The biologic role that estrogen receptor (ER) and progesterone receptor (PR) play in ovarian sex cord-stromal tumors is poorly understood. Furthermore, immunohistochemical data on these hormone receptors in this group of neoplasms are limited and conflicting, with many reports suggesting that expression of ERalpha and/or PR is either infrequent or present at low levels in granulosa and Sertoli cell tumors. Immunohistochemical staining for ERalpha and PR was performed in 69 ovarian sex cord-stromal tumors 41 adult granulosa cell tumors and 28 Sertoli-Leydig cell tumors. Extent of expression was scored based on the percentage of positive cells 0, 5% or less; 1+, 6% to 25%; 2+, 26% to 50%; 3+, 51% to 75%; and 4+, 76% to 100%. Estrogen receptor alpha and PR were frequently expressed in adult granulosa cell tumors (66% and 98%, respectively) and Sertoli-Leydig cell tumors (79% and 86%, respectively). Diffuse (3+ or 4+) expression of PR was more common in adult granulosa cell tumors (68% vs. 36%; P = 0.013), whereas diffuse (3+ or 4+) expression of ERalpha was more frequent in Sertoli-Leydig cell tumors (50% vs. 20%; P = 0.010).

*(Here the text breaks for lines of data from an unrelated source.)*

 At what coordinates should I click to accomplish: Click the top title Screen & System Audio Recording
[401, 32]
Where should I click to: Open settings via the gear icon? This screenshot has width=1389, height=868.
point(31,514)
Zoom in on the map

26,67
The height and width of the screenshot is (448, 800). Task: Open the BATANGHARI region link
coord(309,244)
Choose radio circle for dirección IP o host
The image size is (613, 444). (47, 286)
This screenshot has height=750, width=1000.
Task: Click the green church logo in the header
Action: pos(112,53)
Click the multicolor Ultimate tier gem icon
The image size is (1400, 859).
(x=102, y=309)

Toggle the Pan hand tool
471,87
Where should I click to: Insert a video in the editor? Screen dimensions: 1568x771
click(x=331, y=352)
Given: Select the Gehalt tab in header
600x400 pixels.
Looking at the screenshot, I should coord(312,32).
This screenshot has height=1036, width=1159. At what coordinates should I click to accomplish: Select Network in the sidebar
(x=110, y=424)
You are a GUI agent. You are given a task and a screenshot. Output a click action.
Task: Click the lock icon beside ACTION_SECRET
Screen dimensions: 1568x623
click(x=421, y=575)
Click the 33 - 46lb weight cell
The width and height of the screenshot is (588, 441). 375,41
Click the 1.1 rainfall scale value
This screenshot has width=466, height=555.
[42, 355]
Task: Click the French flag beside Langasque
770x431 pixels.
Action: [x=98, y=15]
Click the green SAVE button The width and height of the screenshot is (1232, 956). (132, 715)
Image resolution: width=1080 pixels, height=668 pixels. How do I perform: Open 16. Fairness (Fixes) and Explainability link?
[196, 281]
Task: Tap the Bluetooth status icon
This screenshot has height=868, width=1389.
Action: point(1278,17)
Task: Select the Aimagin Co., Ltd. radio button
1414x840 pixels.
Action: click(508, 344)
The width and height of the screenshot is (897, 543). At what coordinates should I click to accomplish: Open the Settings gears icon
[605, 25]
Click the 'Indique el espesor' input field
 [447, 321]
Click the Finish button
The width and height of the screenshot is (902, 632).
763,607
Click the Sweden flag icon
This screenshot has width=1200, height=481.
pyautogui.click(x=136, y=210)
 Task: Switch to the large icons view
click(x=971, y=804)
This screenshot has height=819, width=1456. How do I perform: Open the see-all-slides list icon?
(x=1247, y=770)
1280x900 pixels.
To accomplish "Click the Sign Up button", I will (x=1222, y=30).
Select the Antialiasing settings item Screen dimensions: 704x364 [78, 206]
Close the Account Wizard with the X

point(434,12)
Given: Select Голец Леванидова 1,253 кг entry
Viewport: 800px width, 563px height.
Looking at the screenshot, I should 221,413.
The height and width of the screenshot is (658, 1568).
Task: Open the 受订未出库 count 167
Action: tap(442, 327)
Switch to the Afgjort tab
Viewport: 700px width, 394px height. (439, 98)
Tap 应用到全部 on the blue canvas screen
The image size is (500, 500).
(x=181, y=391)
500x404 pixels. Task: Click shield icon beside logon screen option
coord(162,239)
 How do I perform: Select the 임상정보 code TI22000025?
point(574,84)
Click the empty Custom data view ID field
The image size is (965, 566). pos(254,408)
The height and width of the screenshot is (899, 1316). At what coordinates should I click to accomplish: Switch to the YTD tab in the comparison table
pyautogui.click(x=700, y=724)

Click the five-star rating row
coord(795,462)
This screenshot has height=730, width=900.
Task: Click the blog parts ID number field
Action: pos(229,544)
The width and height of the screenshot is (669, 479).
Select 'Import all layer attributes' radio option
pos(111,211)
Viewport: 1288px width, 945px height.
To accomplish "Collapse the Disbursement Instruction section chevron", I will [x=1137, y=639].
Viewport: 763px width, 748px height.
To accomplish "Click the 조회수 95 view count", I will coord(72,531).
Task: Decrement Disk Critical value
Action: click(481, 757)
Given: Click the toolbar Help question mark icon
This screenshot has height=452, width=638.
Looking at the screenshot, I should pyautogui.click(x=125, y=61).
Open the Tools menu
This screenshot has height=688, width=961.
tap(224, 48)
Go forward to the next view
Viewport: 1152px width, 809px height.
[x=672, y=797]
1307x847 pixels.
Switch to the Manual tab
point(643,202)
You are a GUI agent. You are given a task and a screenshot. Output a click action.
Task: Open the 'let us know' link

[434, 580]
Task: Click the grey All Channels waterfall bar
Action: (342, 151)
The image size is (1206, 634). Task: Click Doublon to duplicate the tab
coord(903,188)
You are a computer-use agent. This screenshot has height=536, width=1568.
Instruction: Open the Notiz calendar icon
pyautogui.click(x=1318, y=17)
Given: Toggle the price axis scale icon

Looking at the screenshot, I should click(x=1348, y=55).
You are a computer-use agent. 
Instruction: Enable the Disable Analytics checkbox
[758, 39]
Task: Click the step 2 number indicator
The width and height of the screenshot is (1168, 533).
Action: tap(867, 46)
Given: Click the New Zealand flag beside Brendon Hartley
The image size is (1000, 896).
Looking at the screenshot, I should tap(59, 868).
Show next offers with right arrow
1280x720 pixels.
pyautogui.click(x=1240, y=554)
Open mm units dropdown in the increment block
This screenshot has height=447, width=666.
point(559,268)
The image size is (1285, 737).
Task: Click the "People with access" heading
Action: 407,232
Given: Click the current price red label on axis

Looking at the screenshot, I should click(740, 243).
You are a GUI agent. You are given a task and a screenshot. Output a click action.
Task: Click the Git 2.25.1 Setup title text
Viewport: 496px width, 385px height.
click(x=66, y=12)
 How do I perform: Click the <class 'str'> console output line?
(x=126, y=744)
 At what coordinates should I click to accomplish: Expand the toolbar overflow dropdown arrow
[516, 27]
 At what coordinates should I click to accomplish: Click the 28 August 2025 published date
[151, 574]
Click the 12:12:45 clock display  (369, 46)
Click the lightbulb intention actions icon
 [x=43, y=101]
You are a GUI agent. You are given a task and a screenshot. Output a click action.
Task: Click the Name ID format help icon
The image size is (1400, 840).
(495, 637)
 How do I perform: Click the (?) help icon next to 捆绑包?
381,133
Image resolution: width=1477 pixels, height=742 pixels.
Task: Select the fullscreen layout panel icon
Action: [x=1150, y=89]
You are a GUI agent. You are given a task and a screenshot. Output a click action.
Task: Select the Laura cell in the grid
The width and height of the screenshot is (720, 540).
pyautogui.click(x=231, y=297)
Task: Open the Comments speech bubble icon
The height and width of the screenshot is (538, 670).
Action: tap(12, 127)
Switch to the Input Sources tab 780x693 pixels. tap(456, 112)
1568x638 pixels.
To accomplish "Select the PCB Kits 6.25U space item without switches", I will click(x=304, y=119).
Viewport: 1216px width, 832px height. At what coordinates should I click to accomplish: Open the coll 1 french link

In cases positive for both markers, adult granulosa cell tumors exhibited a focal (1+ or 2+) ERalpha/diffuse (3+ or 4+) PR coordinate profile more commonly than Sertoli-Leydig cell tumors (52% vs. 18%; P = 0.02), whereas Sertoli-Leydig cell tumors displayed a diffuse (3+ or 4+) ERalpha/focal (1+ or 2+) PR profile more frequently than adult granulosa cell tumors (36% vs. 0%; P = 0.0007). We conclude that expression of hormone receptors (based only on frequency of immunostaining) does not allow for distinction from other tumors in the differential diagnosis that are known to be frequently positive for ERalpha and PR such as endometrioid neoplasms. Most adult granulosa cell tumors and Sertoli-Leydig cell tumors share overlapping patterns of expression of ERalpha and PR with each other, but a subset of cases in each tumor category exhibits unique ERalpha/PR immunoprofiles (eg, focal ERalpha/diffuse PR in adult granulosa cell tumors and diffuse ERalpha/focal PR in Sertoli-Leydig cell tumors). These patterns of expression of ERalpha and PR may aid our understanding of the biologic differences between granulosa and Sertoli cell tumors.